[begin DOCUMENT SEGMENT]

Question

In the Figure, $l$ and $m$ are two parallel tangent at $A$ and $B$. The tangent at $C$ makes an intercept $DE$ between $l$ and $m$. Prove that $\angle DFE={90}^o$.

Answer 1

Since triangles drawn from an external point to a circle are equal.

Therefore,$DA=DC$

Thus, in triangles $AFD$ and $DFC$, we have

$DA=DC$ and $DF=DF$ and $AF=CF$ [Radii of the same dircle]

So, bt $SSS-$criterion of congruence, we have
$△ADF\cong DFC$
$\Rightarrow \angle ADF=\angle CDF$
$\Rightarrow \angle ADC=2\angle CDF$

Similarly, we can prove that
$\angle BEF=\angle CEF$
$\Rightarrow \angle CEB=2\angle CEF$

Now, $\angle ADC+2\angle CEB={180}^o$ [sum of the interior angles on the same sides of transversal is ${180}^o$]
$\Rightarrow 2\angle CDF+2\angle CEF={180}^o$ [using equation $\left(i\right)$ and $\left(ii\right)$]
$\Rightarrow \angle CDF+\angle CEF={90}^o$

[$\because \angle CDF,\angle CEF$ and $\angle DEF$ are angles of a triangle$\because \angle CDF+\angle CEF+\angle DEF={180}^o$]

$\Rightarrow {180}^o-\angle DEF={90}^o$

$\Rightarrow \angle DEF={90}^o$

[end DOCUMENT SEGMENT]
[begin INFORMATION PROVIDED]

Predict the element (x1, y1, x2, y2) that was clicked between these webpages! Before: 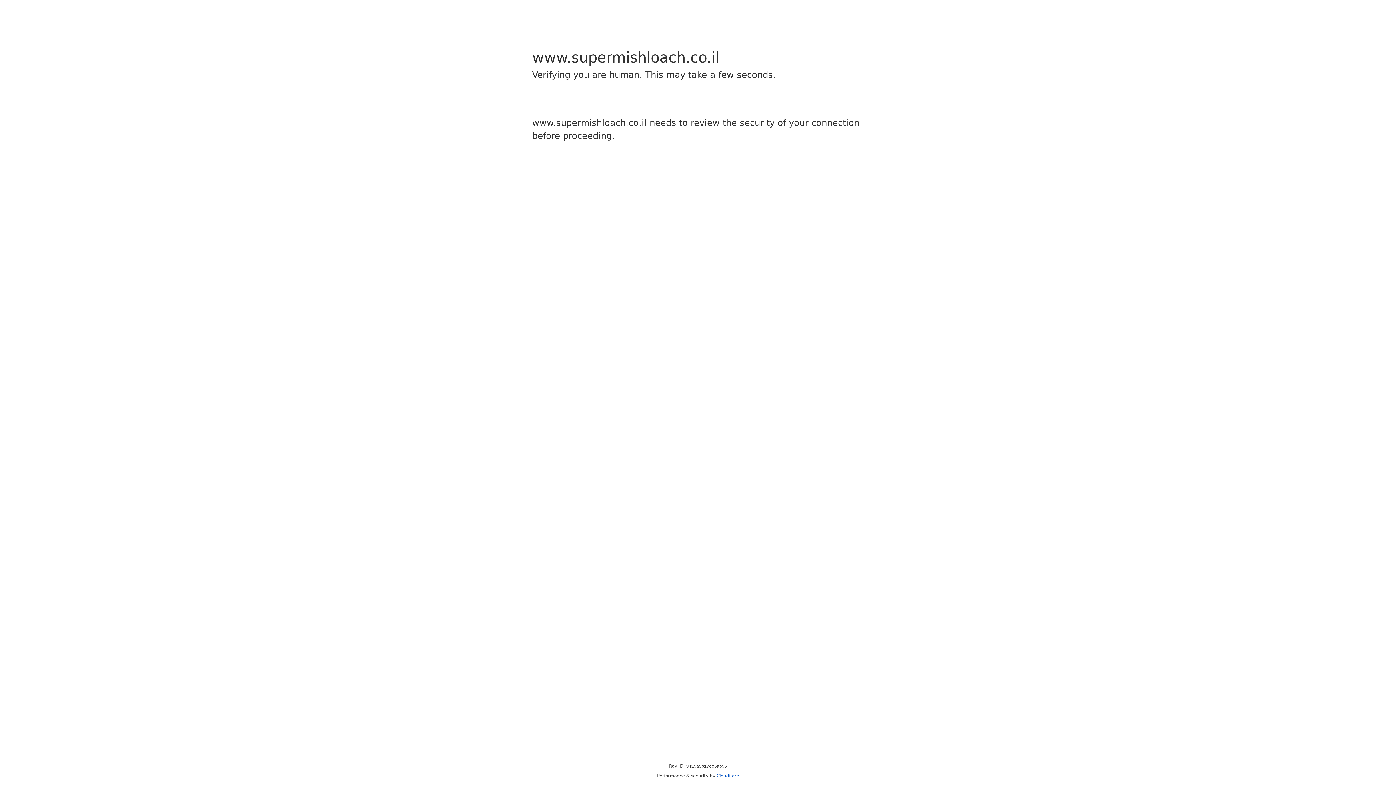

[end INFORMATION PROVIDED]

# CHALLENGE:
Update the tangent proof by rewriting everything from "In the Figure, $l$" down to "circle are equal.", putting "segment" wherever "intercept" appears.

# COMPLETED EXERCISE:
In the Figure, $l$ and $m$ are two parallel tangent at $A$ and $B$. The tangent at $C$ makes an segment $DE$ between $l$ and $m$. Prove that $\angle DFE={90}^o$.

Answer 1

Since triangles drawn from an external point to a circle are equal.